PROBLEM STATEMENT:
Copy out each of the following records verbatim, keeping every line and character unchanged.
-.-.-
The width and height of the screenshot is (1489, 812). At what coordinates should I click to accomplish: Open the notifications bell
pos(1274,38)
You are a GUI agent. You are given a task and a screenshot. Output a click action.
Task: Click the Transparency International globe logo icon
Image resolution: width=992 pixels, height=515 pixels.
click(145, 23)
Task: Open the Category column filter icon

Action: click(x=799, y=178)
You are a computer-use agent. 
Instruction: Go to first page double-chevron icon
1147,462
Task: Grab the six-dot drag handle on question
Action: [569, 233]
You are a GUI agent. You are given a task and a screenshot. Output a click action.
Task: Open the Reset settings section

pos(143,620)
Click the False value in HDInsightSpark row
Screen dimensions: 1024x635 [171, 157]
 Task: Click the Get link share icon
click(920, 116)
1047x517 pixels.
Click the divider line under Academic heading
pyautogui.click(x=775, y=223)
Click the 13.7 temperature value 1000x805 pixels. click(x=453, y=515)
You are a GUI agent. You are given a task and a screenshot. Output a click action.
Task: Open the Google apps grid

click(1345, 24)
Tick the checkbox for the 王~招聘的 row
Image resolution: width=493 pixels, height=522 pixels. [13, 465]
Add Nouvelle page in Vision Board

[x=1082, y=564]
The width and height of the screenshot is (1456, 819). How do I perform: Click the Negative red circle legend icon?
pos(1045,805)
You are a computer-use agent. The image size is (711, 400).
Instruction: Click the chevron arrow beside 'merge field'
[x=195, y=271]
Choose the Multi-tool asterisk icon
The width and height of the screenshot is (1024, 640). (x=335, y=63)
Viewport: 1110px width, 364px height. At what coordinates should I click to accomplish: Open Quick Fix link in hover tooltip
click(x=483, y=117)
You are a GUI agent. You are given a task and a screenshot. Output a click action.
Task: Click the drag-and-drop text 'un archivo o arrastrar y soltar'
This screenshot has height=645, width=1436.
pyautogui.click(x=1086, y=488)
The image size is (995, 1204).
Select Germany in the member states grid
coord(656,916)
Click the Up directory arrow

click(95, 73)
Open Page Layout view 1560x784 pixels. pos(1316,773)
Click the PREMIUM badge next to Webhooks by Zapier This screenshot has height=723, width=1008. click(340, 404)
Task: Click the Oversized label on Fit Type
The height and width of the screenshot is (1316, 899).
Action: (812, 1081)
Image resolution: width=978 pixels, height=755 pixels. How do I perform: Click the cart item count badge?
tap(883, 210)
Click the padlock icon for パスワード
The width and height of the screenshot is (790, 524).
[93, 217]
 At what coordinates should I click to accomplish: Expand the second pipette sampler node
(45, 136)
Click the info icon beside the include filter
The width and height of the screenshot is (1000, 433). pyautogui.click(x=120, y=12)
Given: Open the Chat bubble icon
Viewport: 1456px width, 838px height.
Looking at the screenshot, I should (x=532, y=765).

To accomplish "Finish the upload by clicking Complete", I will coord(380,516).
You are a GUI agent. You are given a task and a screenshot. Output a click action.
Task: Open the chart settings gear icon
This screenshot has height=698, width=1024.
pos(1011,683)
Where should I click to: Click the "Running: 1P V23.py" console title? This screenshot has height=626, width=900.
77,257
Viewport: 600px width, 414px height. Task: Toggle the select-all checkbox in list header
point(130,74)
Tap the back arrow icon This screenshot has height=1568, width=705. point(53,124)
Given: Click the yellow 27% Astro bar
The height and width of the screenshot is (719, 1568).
-.-.-
RESPONSE TO THE EXERCISE:
The width and height of the screenshot is (1489, 812). At what coordinates should I click to accomplish: Open the notifications bell
pos(1274,38)
You are a GUI agent. You are given a task and a screenshot. Output a click action.
Task: Click the Transparency International globe logo icon
Image resolution: width=992 pixels, height=515 pixels.
click(145, 23)
Task: Open the Category column filter icon

Action: click(x=799, y=178)
You are a computer-use agent. 
Instruction: Go to first page double-chevron icon
1147,462
Task: Grab the six-dot drag handle on question
Action: [569, 233]
You are a GUI agent. You are given a task and a screenshot. Output a click action.
Task: Open the Reset settings section

pos(143,620)
Click the False value in HDInsightSpark row
Screen dimensions: 1024x635 [171, 157]
 Task: Click the Get link share icon
click(920, 116)
1047x517 pixels.
Click the divider line under Academic heading
pyautogui.click(x=775, y=223)
Click the 13.7 temperature value 1000x805 pixels. click(x=453, y=515)
You are a GUI agent. You are given a task and a screenshot. Output a click action.
Task: Open the Google apps grid

click(1345, 24)
Tick the checkbox for the 王~招聘的 row
Image resolution: width=493 pixels, height=522 pixels. [13, 465]
Add Nouvelle page in Vision Board

[x=1082, y=564]
The width and height of the screenshot is (1456, 819). How do I perform: Click the Negative red circle legend icon?
pos(1045,805)
You are a computer-use agent. The image size is (711, 400).
Instruction: Click the chevron arrow beside 'merge field'
[x=195, y=271]
Choose the Multi-tool asterisk icon
The width and height of the screenshot is (1024, 640). (x=335, y=63)
Viewport: 1110px width, 364px height. At what coordinates should I click to accomplish: Open Quick Fix link in hover tooltip
click(x=483, y=117)
You are a GUI agent. You are given a task and a screenshot. Output a click action.
Task: Click the drag-and-drop text 'un archivo o arrastrar y soltar'
This screenshot has height=645, width=1436.
pyautogui.click(x=1086, y=488)
The image size is (995, 1204).
Select Germany in the member states grid
coord(656,916)
Click the Up directory arrow

click(95, 73)
Open Page Layout view 1560x784 pixels. pos(1316,773)
Click the PREMIUM badge next to Webhooks by Zapier This screenshot has height=723, width=1008. click(340, 404)
Task: Click the Oversized label on Fit Type
The height and width of the screenshot is (1316, 899).
Action: (812, 1081)
Image resolution: width=978 pixels, height=755 pixels. How do I perform: Click the cart item count badge?
tap(883, 210)
Click the padlock icon for パスワード
The width and height of the screenshot is (790, 524).
[93, 217]
 At what coordinates should I click to accomplish: Expand the second pipette sampler node
(45, 136)
Click the info icon beside the include filter
The width and height of the screenshot is (1000, 433). pyautogui.click(x=120, y=12)
Given: Open the Chat bubble icon
Viewport: 1456px width, 838px height.
Looking at the screenshot, I should (x=532, y=765).

To accomplish "Finish the upload by clicking Complete", I will coord(380,516).
You are a GUI agent. You are given a task and a screenshot. Output a click action.
Task: Open the chart settings gear icon
This screenshot has height=698, width=1024.
pos(1011,683)
Where should I click to: Click the "Running: 1P V23.py" console title? This screenshot has height=626, width=900.
77,257
Viewport: 600px width, 414px height. Task: Toggle the select-all checkbox in list header
point(130,74)
Tap the back arrow icon This screenshot has height=1568, width=705. point(53,124)
Given: Click the yellow 27% Astro bar
The height and width of the screenshot is (719, 1568).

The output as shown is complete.